### Required action
Print out the entire listing verbatim.

### Stored data
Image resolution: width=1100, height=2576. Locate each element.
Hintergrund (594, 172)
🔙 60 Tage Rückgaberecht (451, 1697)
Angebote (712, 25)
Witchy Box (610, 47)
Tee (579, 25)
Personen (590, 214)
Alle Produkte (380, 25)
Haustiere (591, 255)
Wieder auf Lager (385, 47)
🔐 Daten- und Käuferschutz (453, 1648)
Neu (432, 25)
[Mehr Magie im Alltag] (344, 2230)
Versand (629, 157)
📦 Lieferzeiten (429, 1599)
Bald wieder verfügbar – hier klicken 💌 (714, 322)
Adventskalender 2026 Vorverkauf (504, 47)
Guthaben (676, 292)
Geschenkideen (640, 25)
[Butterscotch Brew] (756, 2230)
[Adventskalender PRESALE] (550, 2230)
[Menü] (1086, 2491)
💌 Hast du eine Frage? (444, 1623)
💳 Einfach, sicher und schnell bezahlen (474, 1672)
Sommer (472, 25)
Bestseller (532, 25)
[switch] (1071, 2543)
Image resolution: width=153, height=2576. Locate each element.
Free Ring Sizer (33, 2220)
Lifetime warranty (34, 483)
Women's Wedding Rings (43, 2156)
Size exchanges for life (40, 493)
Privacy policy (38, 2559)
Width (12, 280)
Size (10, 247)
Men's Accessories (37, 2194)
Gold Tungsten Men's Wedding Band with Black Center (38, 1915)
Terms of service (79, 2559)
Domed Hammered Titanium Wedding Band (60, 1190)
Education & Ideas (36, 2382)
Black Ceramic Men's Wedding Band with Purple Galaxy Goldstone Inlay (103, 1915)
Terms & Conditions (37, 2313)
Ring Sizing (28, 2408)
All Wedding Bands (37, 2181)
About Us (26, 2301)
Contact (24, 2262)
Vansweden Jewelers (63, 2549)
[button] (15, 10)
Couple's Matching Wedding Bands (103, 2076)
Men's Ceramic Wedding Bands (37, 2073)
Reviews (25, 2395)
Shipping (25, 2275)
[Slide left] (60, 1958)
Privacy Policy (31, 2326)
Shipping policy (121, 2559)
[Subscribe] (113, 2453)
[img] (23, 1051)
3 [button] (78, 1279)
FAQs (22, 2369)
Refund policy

### Expected output
Image resolution: width=1100, height=2576. Locate each element.
Hintergrund (594, 172)
🔙 60 Tage Rückgaberecht (451, 1697)
Angebote (712, 25)
Witchy Box (610, 47)
Tee (579, 25)
Personen (590, 214)
Alle Produkte (380, 25)
Haustiere (591, 255)
Wieder auf Lager (385, 47)
🔐 Daten- und Käuferschutz (453, 1648)
Neu (432, 25)
[Mehr Magie im Alltag] (344, 2230)
Versand (629, 157)
📦 Lieferzeiten (429, 1599)
Bald wieder verfügbar – hier klicken 💌 (714, 322)
Adventskalender 2026 Vorverkauf (504, 47)
Guthaben (676, 292)
Geschenkideen (640, 25)
[Butterscotch Brew] (756, 2230)
[Adventskalender PRESALE] (550, 2230)
[Menü] (1086, 2491)
💌 Hast du eine Frage? (444, 1623)
💳 Einfach, sicher und schnell bezahlen (474, 1672)
Sommer (472, 25)
Bestseller (532, 25)
[switch] (1071, 2543)
Image resolution: width=153, height=2576. Locate each element.
Free Ring Sizer (33, 2220)
Lifetime warranty (34, 483)
Women's Wedding Rings (43, 2156)
Size exchanges for life (40, 493)
Privacy policy (38, 2559)
Width (12, 280)
Size (10, 247)
Men's Accessories (37, 2194)
Gold Tungsten Men's Wedding Band with Black Center (38, 1915)
Terms of service (79, 2559)
Domed Hammered Titanium Wedding Band (60, 1190)
Education & Ideas (36, 2382)
Black Ceramic Men's Wedding Band with Purple Galaxy Goldstone Inlay (103, 1915)
Terms & Conditions (37, 2313)
Ring Sizing (28, 2408)
All Wedding Bands (37, 2181)
About Us (26, 2301)
Contact (24, 2262)
Vansweden Jewelers (63, 2549)
[button] (15, 10)
Couple's Matching Wedding Bands (103, 2076)
Men's Ceramic Wedding Bands (37, 2073)
Reviews (25, 2395)
Shipping (25, 2275)
[Slide left] (60, 1958)
Privacy Policy (31, 2326)
Shipping policy (121, 2559)
[Subscribe] (113, 2453)
[img] (23, 1051)
3 [button] (78, 1279)
FAQs (22, 2369)
Refund policy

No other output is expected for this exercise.